How can we enjoy continued joint health? These lifestyle approaches may help us create and retain continued joint mobility and function:

1)    Achieve your optimal weight.
2)    Exercise (low-impact activities like walking, Tai Chi, and yoga for starters).
3)    Eat a higher-quality diet.
4)    Maximize your vitamin D level.
5)    Integrate Omega-3 fatty acids in your diet.
6)    Attempt EFT (Emotional Freedom Techniques) to activate energy points and channels by tapping on one’s body.

I do not have a history of joint injury, and my most serious conditions included sore knees (after long runs, exceeding two hours) and mild plantar fasciitis on my soles). I have found the six interventions recommended above to be useful after eight years of competitive racing in marathons and Ironman triathlons. Learn more from Dr Mercola’s website about nutritional support for your body.

Wednesday, April 4, 2012

Spacing It Out

I am not referring to a state of somnambulance, where one sleepwalks in the middle of the night for a night-snack.
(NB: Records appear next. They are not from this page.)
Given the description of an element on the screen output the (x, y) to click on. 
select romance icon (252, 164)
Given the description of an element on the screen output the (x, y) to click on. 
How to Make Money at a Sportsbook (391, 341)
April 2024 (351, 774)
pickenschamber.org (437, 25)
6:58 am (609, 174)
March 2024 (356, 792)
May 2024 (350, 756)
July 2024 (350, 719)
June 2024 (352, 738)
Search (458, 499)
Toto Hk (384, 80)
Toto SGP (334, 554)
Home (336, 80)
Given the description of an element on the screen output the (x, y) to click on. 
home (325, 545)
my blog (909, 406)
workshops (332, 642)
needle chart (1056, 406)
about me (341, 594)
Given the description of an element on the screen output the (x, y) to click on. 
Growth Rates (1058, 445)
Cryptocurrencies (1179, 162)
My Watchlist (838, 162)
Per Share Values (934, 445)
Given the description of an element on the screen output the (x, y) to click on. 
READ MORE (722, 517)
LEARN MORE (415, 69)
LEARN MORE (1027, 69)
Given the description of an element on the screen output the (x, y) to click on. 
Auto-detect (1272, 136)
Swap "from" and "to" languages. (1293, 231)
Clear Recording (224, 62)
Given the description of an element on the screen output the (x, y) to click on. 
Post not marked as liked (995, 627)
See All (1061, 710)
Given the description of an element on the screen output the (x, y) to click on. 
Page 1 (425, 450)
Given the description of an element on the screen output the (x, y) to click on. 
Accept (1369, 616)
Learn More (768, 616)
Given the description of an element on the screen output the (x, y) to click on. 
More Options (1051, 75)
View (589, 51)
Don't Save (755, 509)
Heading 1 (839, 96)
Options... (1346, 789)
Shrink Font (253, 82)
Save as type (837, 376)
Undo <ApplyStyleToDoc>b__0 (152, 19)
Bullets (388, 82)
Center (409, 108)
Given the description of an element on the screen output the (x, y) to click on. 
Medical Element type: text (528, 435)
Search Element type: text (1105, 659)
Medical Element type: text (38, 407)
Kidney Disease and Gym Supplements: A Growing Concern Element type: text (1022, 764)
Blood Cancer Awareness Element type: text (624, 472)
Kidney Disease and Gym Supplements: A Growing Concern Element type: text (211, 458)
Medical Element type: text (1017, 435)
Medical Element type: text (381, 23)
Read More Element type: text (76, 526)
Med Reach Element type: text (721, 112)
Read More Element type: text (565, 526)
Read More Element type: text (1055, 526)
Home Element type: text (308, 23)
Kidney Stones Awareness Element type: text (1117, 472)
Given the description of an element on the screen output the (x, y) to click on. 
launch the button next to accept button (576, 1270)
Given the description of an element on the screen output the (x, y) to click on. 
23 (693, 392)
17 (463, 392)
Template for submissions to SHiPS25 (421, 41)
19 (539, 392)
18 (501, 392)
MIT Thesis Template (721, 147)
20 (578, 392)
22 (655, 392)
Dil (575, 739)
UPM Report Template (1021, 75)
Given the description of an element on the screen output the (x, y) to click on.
Being spaced out also has connotations to self-medication, in the deliberately illegal sense. It can refer to a state of confusion when we ingest too much information at one sitting: information-overload!
Spacing things out is about scheduling, and making space and place for activities, challenges, and rest. Eating too much at one go can lead to indigestion, lethargy, and a high potential for being overweight. Too much of a good thing can be harmful, including nutrition and rest. Spacing out your time and activities gives you more room to manage and enjoy your 'moments'. Injury, fatigue and boredom can impair your training and racing efforts. Performance may be compromised when you are less than your best.
This year, I have spaced out my schedule for sporting challenges and races. In the first three months of this year, I have only completed two half-Ironman triathlons. Hopefully, by mid-July I will have completed a full Ironman event. I used to do two such races a year, but have paced myself to train for one a year in the last two years. I decided to focus on running last year, and my results have been promising. This year, I have cut back on my running races, focusing instead on one Ironman race and one international marathon (Berlin). I aim to qualify for the Boston Marathon next year, and do a PB in an Ironman triathlon. I believe that by spacing out my training program, and enjoying more time for quality sleep I would benefit more from my endurance training. 

Tuesday, April 3, 2012

The Sprint To The End

Lance Armstrong placed seventh at the Memorial Hermann Ironman 70.3 Texas on Sunday. As expected, he was first off the bike into Transition, yet he was out-run by the younger and stringer runners. Timothy O'Donnell went one-on-one with eventual runner-up Sebastian Kienle, to sprint home to his first professional Ironman 70.3 win. Twice podium-finisher, O'Donnell stuck to his guns to give his final kick home to his win in that event as well as the U.S. Pro Champion. I enjoyed watching the race unfold, step by step, online whilst monitoring the 'Wear Yellow' ambassador give it his all in the 21K run. It was only Lance's second professional 70.3 race, and it will be interesting to track his comeback trail into triathlon - his sport before making his foray into professional cycling.
Leadership Lessons: When was the last time you had to make a dash for a deadline? How much reserves do you conserve before you plunge into a final sprint? Is it 'All or Nothing' when you commit to projects, collaborations and challenges? How far are you willing to go when you put your heart into something that matters?